U.N. News Centre: In Japan, U.N. chief spotlights power of universal health coverage to unlock economic growth
“Health is everyone’s right and a driver of economic development, United Nations Secretary-General António Guterres stressed Thursday, expressing the U.N.’s readiness to help countries move towards health coverage for all. … Noting that every $1 spent on health yields up to $20 in full-income growth within a generation, Mr. Guterres stressed the critical importance of political commitment to unlocking these investments. … The secretary general will convene a General Assembly high-level meeting on universal health coverage in 2019…” (12/14).

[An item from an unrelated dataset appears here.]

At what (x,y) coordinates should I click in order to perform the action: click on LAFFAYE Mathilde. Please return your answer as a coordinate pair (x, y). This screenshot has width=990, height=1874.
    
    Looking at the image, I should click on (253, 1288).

- U.S. Investments Drive First Annual Increase In Funding For Neglected Diseases Research Since 2012, G-FINDER Report Shows
Devex: R&D for neglected diseases reliant on just two donors, G-FINDER report warns
“…The G-FINDER report, released on Wednesday, tracks investments in drugs, vaccines, diagnostics, microbicides, and vector control products and also basic research across 33 neglected diseases — a group of diseases that lead to approximately 6.4 million deaths per year and disproportionately affect people in developing countries. A smaller commercial market means the diseases typically struggle to attract sufficient research and development. The 10th edition of the report, funded by the Bill & Melinda Gates Foundation, revealed that between 2015 and 2016, $3.2 billion was invested in neglected disease R&D — an increase of 3.4 percent on the previous year, and the first annual increase since 2012…” (Edwards, 12/14).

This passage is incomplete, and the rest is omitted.